A stop-gain mutation in GXYLT1 promotes metastasis of colorectal cancer via the MAPK pathway.

Genomic instability plays a key role in the initiation and progression of colorectal cancer (CRC). Although cancer driver genes in CRC have been well characterized, identifying novel genes associated with carcinogenesis and treatment remains challenging because of tumor heterogeneity. Here, we analyzed the genomic alterations of 45 samples from CRC patients in northern China by whole-exome sequencing. In addition to the identification of six well-known CRC driver genes (APC, TP53, KRAS, FBXW7, PIK3CA, and PABPC), two tumor-related genes (MTCH2 and HSPA6) were detected, along with RRP7A and GXYLT1, which have not been previously linked to cancer.
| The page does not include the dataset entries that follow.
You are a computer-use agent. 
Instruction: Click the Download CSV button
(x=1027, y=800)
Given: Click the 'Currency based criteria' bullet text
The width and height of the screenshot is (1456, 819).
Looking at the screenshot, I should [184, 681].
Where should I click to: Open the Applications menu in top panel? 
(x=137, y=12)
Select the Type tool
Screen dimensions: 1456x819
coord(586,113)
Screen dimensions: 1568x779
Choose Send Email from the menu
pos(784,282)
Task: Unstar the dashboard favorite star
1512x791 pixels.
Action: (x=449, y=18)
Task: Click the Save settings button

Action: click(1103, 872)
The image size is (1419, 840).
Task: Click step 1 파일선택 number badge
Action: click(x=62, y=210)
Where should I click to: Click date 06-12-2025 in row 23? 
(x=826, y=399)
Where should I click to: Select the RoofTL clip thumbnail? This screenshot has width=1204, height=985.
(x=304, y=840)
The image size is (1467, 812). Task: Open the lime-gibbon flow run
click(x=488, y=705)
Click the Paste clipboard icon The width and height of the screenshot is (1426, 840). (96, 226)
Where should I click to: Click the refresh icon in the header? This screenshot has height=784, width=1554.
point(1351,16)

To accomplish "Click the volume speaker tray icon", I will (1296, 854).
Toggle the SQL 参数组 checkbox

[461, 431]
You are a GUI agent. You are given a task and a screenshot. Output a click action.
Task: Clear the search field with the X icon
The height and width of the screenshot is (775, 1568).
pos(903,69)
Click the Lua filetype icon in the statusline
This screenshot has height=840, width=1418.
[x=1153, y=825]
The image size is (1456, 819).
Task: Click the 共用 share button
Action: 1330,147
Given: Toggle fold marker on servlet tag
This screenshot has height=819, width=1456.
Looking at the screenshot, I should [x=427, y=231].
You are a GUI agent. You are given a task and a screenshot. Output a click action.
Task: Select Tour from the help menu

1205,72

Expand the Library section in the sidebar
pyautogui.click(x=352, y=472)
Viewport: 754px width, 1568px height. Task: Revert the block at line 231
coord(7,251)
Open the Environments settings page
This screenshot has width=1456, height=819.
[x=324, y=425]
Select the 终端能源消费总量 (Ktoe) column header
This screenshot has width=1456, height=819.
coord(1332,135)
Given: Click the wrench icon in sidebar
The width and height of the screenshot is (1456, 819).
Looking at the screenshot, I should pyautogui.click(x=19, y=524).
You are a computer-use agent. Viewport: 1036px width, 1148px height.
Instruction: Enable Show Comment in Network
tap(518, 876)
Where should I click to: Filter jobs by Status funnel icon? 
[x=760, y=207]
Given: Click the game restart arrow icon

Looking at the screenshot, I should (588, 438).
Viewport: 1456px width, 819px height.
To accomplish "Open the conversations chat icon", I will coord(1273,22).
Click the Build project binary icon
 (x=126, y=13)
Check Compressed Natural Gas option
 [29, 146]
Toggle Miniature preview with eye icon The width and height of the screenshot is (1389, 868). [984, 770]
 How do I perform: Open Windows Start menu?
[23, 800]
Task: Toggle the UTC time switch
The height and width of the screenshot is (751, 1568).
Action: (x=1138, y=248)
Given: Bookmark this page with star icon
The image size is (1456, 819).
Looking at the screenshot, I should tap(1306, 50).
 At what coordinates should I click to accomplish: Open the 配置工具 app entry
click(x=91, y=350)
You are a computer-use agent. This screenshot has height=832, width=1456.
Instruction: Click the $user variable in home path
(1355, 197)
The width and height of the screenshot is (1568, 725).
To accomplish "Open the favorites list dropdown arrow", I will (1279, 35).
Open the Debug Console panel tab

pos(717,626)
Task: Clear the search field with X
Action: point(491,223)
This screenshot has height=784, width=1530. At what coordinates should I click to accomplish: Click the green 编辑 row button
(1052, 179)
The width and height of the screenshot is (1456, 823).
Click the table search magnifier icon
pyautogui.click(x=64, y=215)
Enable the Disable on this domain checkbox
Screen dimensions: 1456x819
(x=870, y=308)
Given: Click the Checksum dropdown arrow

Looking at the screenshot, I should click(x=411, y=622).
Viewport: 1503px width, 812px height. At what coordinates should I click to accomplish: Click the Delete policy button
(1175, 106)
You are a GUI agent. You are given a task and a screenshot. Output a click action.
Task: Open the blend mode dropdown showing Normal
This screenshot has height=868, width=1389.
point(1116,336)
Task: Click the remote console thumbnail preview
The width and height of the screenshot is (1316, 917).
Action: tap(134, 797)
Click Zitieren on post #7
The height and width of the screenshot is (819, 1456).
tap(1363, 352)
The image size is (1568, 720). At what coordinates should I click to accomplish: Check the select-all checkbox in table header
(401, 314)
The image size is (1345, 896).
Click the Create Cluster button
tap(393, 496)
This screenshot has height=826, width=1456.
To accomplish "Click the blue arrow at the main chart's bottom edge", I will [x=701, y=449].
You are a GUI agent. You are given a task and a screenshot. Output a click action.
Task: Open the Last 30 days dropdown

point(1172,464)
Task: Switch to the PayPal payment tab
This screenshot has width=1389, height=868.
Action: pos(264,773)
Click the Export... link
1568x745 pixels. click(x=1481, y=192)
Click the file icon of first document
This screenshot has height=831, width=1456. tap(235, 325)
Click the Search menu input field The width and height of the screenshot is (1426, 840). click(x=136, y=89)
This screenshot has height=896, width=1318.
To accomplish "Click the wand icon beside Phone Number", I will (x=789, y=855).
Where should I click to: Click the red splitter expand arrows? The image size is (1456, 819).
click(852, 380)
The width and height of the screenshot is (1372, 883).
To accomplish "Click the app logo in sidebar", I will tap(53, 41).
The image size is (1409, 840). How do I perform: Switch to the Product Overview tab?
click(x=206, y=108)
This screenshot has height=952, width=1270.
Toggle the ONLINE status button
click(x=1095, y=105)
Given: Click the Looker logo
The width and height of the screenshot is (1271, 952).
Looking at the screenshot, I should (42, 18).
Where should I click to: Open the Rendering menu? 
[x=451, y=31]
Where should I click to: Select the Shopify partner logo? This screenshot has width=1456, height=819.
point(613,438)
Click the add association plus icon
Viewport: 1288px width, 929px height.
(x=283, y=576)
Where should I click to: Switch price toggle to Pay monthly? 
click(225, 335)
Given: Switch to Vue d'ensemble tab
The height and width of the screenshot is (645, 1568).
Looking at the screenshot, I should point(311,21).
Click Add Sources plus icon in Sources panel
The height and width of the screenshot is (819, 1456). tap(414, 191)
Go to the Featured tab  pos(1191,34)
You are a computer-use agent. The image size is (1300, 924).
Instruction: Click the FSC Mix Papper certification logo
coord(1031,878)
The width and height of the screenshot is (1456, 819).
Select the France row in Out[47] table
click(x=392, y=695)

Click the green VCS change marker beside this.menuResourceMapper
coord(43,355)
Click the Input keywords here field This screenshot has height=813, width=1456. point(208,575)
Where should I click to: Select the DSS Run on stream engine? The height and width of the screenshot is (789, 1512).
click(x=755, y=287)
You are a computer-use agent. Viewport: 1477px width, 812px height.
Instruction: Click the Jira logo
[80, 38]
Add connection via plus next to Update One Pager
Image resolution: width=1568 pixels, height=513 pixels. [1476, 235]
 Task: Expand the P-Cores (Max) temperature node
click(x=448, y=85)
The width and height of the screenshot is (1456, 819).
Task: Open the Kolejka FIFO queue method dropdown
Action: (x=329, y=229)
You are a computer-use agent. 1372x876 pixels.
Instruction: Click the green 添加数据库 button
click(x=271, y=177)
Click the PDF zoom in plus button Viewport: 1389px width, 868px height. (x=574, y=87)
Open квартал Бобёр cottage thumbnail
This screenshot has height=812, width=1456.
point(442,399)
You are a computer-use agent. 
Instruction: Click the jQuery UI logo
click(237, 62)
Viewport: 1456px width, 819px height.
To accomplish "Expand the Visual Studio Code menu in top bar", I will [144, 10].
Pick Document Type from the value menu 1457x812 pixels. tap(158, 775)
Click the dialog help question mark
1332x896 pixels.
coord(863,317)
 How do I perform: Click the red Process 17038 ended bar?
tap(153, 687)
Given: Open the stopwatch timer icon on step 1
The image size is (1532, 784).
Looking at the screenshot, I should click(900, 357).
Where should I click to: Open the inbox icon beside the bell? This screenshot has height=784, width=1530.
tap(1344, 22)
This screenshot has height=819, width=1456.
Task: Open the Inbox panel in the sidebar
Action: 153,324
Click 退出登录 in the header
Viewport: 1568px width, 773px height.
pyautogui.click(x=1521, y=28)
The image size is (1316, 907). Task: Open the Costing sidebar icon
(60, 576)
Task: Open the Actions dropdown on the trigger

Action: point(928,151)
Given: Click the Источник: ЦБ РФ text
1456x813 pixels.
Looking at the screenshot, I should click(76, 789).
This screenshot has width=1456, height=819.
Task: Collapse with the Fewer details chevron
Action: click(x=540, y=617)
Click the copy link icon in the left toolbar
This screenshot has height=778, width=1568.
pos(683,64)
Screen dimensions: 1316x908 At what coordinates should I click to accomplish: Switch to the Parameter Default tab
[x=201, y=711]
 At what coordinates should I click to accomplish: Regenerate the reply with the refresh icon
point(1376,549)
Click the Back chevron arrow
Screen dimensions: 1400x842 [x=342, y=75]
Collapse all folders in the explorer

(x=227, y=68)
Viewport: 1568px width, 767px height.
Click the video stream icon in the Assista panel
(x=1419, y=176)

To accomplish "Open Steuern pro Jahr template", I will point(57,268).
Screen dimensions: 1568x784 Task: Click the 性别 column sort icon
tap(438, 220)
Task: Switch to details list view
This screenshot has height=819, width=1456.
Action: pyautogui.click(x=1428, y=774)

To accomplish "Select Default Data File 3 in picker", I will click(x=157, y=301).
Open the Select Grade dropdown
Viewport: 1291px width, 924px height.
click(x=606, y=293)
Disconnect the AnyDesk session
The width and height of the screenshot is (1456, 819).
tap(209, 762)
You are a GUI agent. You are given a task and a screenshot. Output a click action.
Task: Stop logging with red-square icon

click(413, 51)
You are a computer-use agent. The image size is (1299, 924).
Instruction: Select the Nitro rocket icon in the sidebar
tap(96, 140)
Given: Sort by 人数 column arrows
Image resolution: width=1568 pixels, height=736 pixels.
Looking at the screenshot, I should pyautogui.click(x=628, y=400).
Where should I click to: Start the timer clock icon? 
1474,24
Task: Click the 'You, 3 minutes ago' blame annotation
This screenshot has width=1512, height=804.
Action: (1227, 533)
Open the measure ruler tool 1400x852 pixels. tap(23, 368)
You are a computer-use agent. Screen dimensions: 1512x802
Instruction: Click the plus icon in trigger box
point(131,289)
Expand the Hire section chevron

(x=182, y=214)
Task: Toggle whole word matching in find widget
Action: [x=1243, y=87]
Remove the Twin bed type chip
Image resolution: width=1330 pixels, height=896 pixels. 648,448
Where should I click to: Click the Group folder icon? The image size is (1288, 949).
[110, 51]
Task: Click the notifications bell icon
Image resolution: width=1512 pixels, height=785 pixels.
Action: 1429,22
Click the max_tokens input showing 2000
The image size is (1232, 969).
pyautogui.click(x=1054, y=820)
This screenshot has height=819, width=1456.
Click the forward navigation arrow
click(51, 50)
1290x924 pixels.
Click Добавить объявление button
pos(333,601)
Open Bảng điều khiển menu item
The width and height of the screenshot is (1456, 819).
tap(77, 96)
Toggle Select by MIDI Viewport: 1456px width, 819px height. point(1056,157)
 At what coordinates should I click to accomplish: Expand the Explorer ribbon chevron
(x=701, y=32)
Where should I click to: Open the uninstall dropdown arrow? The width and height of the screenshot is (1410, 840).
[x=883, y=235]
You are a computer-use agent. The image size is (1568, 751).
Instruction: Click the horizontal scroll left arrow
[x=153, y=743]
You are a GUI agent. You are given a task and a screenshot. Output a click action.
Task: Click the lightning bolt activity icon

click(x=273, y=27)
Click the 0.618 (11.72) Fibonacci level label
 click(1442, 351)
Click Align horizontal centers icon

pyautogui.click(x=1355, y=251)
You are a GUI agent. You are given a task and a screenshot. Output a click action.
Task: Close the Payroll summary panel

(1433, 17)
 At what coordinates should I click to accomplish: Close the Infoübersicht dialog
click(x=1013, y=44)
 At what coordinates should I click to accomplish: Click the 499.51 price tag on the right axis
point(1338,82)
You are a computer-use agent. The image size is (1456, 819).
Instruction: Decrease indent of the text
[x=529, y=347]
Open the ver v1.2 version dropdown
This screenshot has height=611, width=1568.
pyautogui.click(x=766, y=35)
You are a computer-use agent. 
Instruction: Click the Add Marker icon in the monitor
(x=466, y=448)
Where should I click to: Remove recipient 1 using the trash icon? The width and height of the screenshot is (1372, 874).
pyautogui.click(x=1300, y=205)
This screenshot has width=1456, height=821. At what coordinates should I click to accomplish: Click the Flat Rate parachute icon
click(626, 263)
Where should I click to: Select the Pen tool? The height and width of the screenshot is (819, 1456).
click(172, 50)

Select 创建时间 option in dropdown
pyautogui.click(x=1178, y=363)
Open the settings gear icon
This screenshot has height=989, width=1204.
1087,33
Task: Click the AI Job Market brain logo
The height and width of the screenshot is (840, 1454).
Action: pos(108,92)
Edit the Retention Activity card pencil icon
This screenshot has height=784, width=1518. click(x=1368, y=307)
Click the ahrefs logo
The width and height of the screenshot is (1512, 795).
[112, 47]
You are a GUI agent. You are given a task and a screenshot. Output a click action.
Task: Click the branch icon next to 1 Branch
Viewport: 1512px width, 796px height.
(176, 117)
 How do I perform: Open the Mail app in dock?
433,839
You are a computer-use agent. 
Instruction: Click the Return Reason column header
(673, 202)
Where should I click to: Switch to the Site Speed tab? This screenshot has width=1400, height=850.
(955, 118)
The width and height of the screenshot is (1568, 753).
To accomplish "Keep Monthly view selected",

GXYLT1 was mutated in 40% (18/45) of the samples in our cohort. Functionally, GXYLT1 promoted migration and invasion in vitro and metastasis in vivo, while the GXYLT1 S212* mutant induced significantly greater effect. Furthermore, both GXYLT1 and GXYLT1 S212* interacted with ERK2. GXYLT1 induced metastasis via a mechanism involving the Notch and MAPK pathways, whereas the GXYLT1 S212* mutant mainly promoted metastasis by activating the MAPK pathway. We propose that GXYLT1 acts as a novel metastasis-associated driver gene and GXYLT1 S212* might serve as a potential indicator for therapies targeting the MAPK pathway in CRC.